Mortality in patients treated for COVID-19 in the emergency department of a tertiary care hospital during the first phase of the pandemic: Derivation of a risk model for emergency departments
García-Martínez A, López-Barbeito B, Coll-Vinent B, Placer A, Font C, Vargas CR, Sánchez C, Piñango D, Gómez-Angelats E, Curtelin D, Salgado E, Aya F, Martínez-Nadal G, Alonso JR, García-Gonzalbes J, Fresco L, Galicia M, Perea M, Carbó M, Iniesta N, Escoda O, Perelló R, Cuerpo S, Flores V, Alemany X, Miró O, Ortega Romero M
Affiliation of the authors
Área de Urgencias, Hospital Clinic, Barcelona, España. Universitat de Barcelona, Spain.

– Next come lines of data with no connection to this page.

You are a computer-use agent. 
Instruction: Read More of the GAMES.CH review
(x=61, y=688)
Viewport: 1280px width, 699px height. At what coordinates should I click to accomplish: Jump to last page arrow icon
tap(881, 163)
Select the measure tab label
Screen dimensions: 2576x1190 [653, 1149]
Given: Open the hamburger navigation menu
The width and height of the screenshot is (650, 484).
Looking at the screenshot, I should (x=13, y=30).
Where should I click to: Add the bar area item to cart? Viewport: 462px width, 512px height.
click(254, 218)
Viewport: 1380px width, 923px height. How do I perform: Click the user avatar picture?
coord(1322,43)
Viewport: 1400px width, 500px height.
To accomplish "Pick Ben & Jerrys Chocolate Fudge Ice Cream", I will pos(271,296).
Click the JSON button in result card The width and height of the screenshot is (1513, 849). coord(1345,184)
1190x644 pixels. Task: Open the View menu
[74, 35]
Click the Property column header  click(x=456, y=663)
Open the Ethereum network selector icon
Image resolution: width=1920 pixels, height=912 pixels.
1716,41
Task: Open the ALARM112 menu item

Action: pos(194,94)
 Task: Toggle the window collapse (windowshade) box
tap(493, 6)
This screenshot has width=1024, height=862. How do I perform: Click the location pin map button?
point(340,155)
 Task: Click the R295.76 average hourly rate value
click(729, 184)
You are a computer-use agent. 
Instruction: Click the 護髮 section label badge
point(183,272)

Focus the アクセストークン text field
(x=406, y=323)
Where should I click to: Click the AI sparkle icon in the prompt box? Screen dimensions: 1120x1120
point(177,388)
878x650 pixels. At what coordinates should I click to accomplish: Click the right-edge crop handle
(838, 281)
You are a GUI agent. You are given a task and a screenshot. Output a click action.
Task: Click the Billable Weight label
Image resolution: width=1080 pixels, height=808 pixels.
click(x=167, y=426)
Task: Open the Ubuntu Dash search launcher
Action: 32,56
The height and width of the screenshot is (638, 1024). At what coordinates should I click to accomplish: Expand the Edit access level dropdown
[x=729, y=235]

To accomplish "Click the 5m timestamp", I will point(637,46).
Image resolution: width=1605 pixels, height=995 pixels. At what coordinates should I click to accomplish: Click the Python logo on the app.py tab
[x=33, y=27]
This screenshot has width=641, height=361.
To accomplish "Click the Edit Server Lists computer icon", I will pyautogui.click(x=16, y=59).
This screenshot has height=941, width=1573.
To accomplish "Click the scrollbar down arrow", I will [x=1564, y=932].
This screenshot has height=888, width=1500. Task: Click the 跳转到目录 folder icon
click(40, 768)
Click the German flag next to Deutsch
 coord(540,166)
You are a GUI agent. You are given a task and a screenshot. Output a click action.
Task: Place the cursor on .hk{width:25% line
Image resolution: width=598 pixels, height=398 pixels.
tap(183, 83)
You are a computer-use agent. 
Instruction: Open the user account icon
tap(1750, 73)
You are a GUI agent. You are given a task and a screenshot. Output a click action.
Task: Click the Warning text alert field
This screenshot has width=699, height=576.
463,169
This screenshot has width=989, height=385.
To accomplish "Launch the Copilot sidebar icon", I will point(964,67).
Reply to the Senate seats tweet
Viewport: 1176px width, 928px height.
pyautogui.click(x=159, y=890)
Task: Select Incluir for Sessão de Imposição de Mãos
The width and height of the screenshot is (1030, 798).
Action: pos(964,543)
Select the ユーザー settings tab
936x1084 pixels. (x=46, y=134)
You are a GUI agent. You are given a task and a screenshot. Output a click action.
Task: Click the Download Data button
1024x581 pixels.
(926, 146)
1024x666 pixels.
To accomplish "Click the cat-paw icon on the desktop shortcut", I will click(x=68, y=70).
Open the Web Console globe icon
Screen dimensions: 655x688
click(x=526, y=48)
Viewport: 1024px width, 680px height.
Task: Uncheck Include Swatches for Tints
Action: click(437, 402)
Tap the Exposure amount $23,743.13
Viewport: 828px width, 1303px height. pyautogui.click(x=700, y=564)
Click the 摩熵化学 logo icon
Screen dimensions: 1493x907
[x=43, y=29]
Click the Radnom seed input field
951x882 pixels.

García-Martínez A, López-Barbeito B, Coll-Vinent B, Placer A, Font C, Vargas CR, et al. Mortality in patients treated for COVID-19 in the emergency department of a tertiary care hospital during the first phase of the pandemic: Derivation of a risk model for emergency departments. Emergencias. 2021;33:273-81
To develop a risk model to predict 30-day mortality after emergency department treatment for COVID-19.
Methods.
Observational retrospective cohort study including 2511 patients with COVID-19 who came to our emergency department between March 1 and April 30, 2020. We analyzed variables with Kaplan Meier survival and Cox regression analyses.
Results.
All-cause mortality was 8% at 30 days. Independent variables associated with higher risk of mortality were age over 50 years, a Barthel index score less than 90, altered mental status, the ratio of arterial oxygen saturation to the fraction of inspired oxygen (SaO2/FIO2), abnormal lung sounds, platelet concentration less than 100 000/mm3, a C-reactive protein concentration of 5 mg/dL or higher, and a glomerular filtration rate less than 45 mL/min. Each independent predictor was assigned 1 point in the score except age, which was assigned 2 points. Risk was distributed in 3 levels: low risk (score of 4 points or less), intermediate risk (5 to 6 points), and high risk (7 points or above). Thirty-day risk of mortality was 1.7% for patients who scored in the low-risk category, 28.2% for patients with an intermediate risk score, and 67.3% for those with a high risk score.
Conclusion. This mortality risk stratification tool for patients with COVID-19 could be useful for managing the course of disease and assigning health care resources in the emergency department.